══ Provided text

The broker must also inform all interested parties of other relationships that may affect the tenant-client and the landlord.
For example, a broker is required to inform the landlord promptly of the client-broker relationship, and of any known facts or circumstances about a prospective tenant's ability to meet financial obligations under a lease.
Let's say that the broker finds a property that meets tenant-client requirements under the engagement, and the tenant decides to pursue a lease. During conversations with the broker, the tenant reveals credit and background checks will reveal two criminal convictions, and some delinquent credit accounts. The client asks if there is a way to avoid telling the landlord this.
The broker is now obligated to tell the landlord what is known, even if the tenant declines to authorize a credit report or background check. It should be noted that under civil rights statutes, criminal convictions do not automatically disqualify a lease applicant, and may not affect a tenant's creditworthiness.
24.8 Duration of Relationships Between Brokers and Clients
The Georgia Brokerage Relationships in Real Estate Transactions Act provides specific guidelines for brokers and their clients or customers in Georgia.
This lesson will cover some basic principles about starting and ending a broker engagement.
Naturally, the broker-client relationship begins at the time that a client makes a formal request for services. However, terminating the relationship can take several paths.
The Act stipulates that the relationship ends when the broker completes performance of the engagement, in other words, the broker found a buyer for a seller, or helped a tenant successfully sign a lease with a landlord.
But, what happens if there is no transaction to end the relationship?
In that case, the relationship ends when one of three events happen. Whichever event happens earlier will terminate the engagement.
These events are:
- The date of expiration agreed upon by the parties during the engagement process, or added to the engagement with an amendment, arrives; or
- An authorized termination of the relationship is offered; or
- The engagement expires one year from the initiation date of the original engagement.

════
══ Data to examine

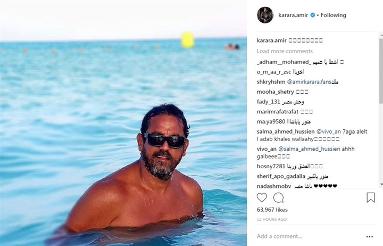
Task: Click the scrollbar down arrow in the comments
Action: [x=381, y=184]
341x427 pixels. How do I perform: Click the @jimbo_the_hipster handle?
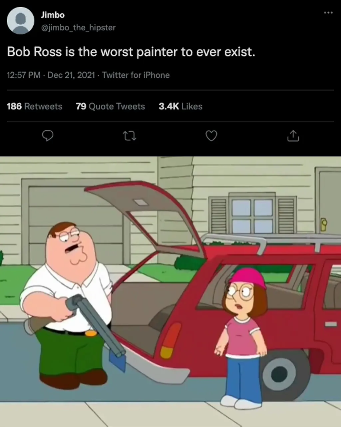coord(78,28)
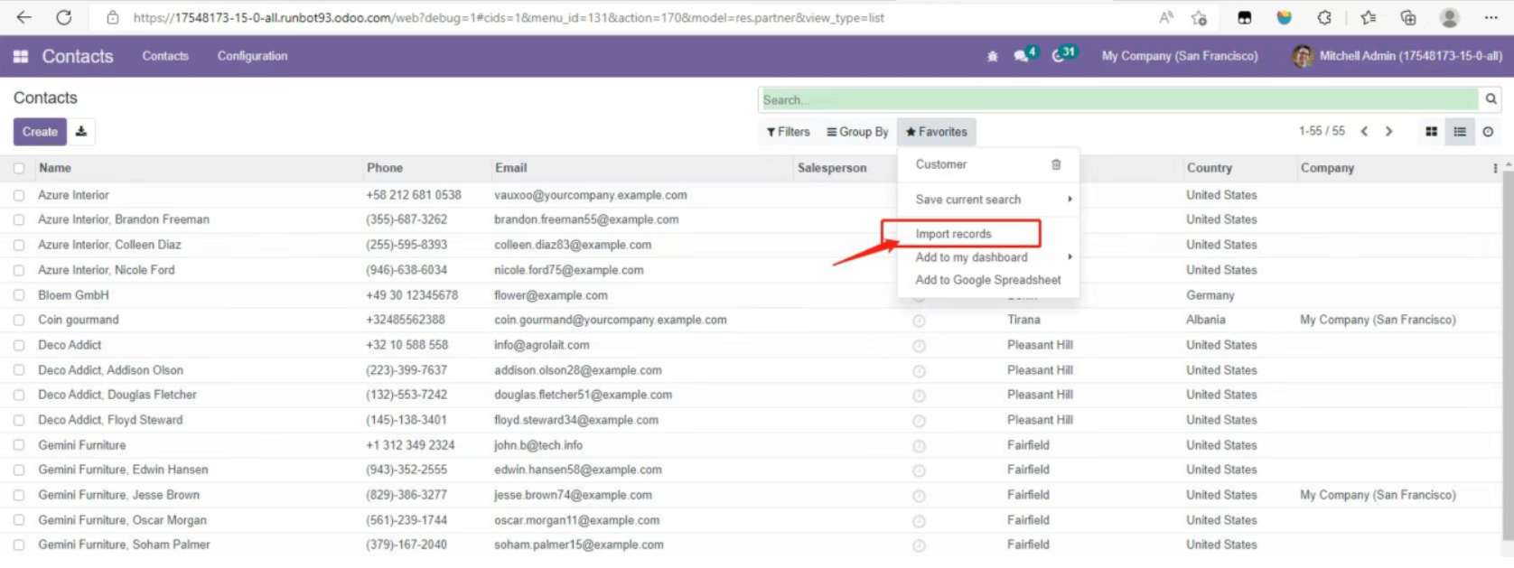
Task: Open the Group By dropdown
Action: [857, 132]
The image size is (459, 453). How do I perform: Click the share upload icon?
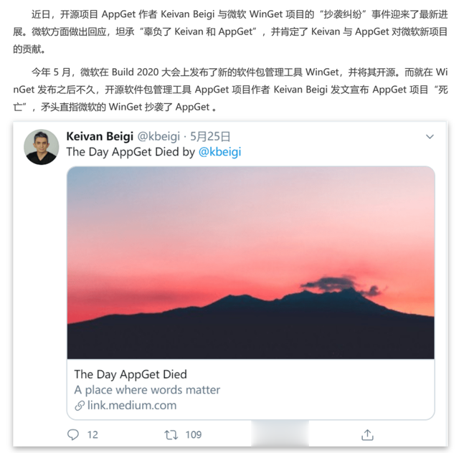(367, 435)
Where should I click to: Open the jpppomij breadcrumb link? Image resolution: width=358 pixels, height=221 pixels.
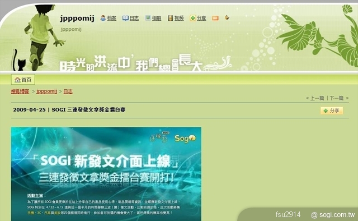pos(47,91)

════

Instructions to follow.
Quote the passage on broker-client relationships verbatim, starting at "24.8 Duration of" and stopping after "end the relationship?".

Answer for this exercise.
24.8 Duration of Relationships Between Brokers and Clients
The Georgia Brokerage Relationships in Real Estate Transactions Act provides specific guidelines for brokers and their clients or customers in Georgia.
This lesson will cover some basic principles about starting and ending a broker engagement.
Naturally, the broker-client relationship begins at the time that a client makes a formal request for services. However, terminating the relationship can take several paths.
The Act stipulates that the relationship ends when the broker completes performance of the engagement, in other words, the broker found a buyer for a seller, or helped a tenant successfully sign a lease with a landlord.
But, what happens if there is no transaction to end the relationship?